The third trial studied efavirenz in combination with nelfinavir (a protease inhibitor). The 196 patients took two nucleoside reverse transcriptase inhibitors plus efavirenz or nelfinavir, or efavirenz and nelfinavir. After 24 weeks the CD4 count increased, but there were no significant differences between the treatment groups. The four-drug regimen produced the greatest proportion of patients with low concentrations of viral RNA.

The most common adverse effects of efavirenz are skin rashes. Although Stevens-Johnson syndrome has been reported, less than 2% of the patients in the clinical trials had to stop taking efavirenz because of skin rashes.

Patients also commonly develop symptoms related to the nervous system. These include dizziness, headache, insomnia, nightmares and altered concentration. Approximately 3% of patients in the trials stopped the drug because of these symptoms.

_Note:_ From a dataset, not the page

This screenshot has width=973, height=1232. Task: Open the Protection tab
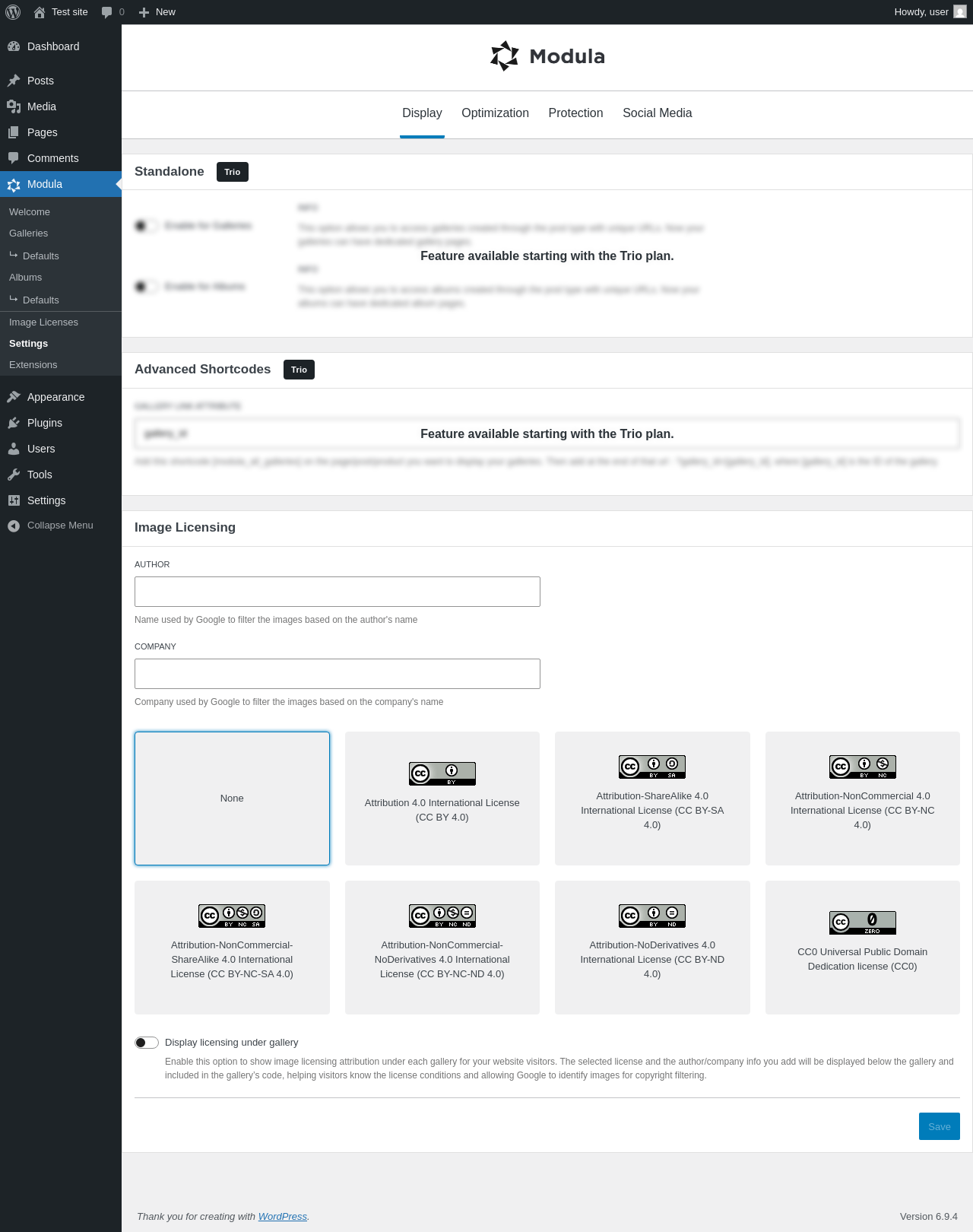(x=576, y=113)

There is little information about viral resistance to efavirenz. It should never be used as monotherapy and is probably unlikely to work in patients who have developed resistance to nevirapine or delavirdine.

R E F E R E N C E

1. Smith D. New approaches in the treatment of HIV infection. Aust Prescr 1998;21:44-6.

Entacapone

Comtan (Novartis)
200 mg tablets
Approved indication: Parkinson's disease
Australian Medicines Handbook Section 16.2

Inhibitors of catechol-O-methyl transferase (COMT) reduce the metabolism of levodopa. This prolongs the clinical response to levodopa and may benefit patients with Parkinson's disease who experience symptoms as the levodopa wears off. The first of the COMT inhibitors was tolcapone (see `New drugs' Aust Prescr 1998;21:54) but it was withdrawn after some patients developed severe hepatic reactions.

Entacapone is taken with each dose of the patient's usual levodopa/dopa decarboxylase inhibitor. The dose of the patient's usual treatment should be reduced when entacapone is started. Patients taking levodopa/benserazide may need a greater reduction as entacapone increases the bioavailability of the combination. Entacapone has a bioavailability of 35% with extensive first-pass metabolism. Most of the drug is excreted as metabolites in the urine.

One study randomised 205 patients, treated with levodopa, to take entacapone or a placebo for 24 weeks. The amount of time patients had reduced symptoms (`on' time) was increased by 5% in those taking entacapone.1

Most of the adverse effects of entacapone are as a result of increased dopaminergic activity. For example, dyskinesia occurs in 25% of patients. During clinical trials gastrointestinal symptoms were another common reason for patients stopping treatment with entacapone. Patients may develop diarrhoea, abdominal pain, nausea and vomiting. The haemoglobin falls significantly in approximately 2% of patients. Entacapone can affect liver enzymes and there is not yet enough experience with the drug to be certain that it does not share tolcapone's problems.

Although entacapone is efficacious, its usefulness in practice will need further evaluation. Does add-on medication provide a greater benefit than simply increasing the dose of levodopa?

R E F E R E N C E

1. Parkinson Study Group. Entacapone improves motor fluctuations in levodopa-treated Parkinson's disease patients. Ann Neurol 1997;42:747-55.

Glatiramer acetate

Copaxone (Hoechst Marion Roussel)
vials containing 20 mg powder for reconstitution
Approved indication: multiple sclerosis
Australian Medicines Handbook Section 16.4.3

Multiple sclerosis has the features of an autoimmune disease. Two of the interferons are approved for treatment, but their mechanism of action is uncertain. This is also true of glatiramer which has been approved for the relapse-remitting type of multiple sclerosis.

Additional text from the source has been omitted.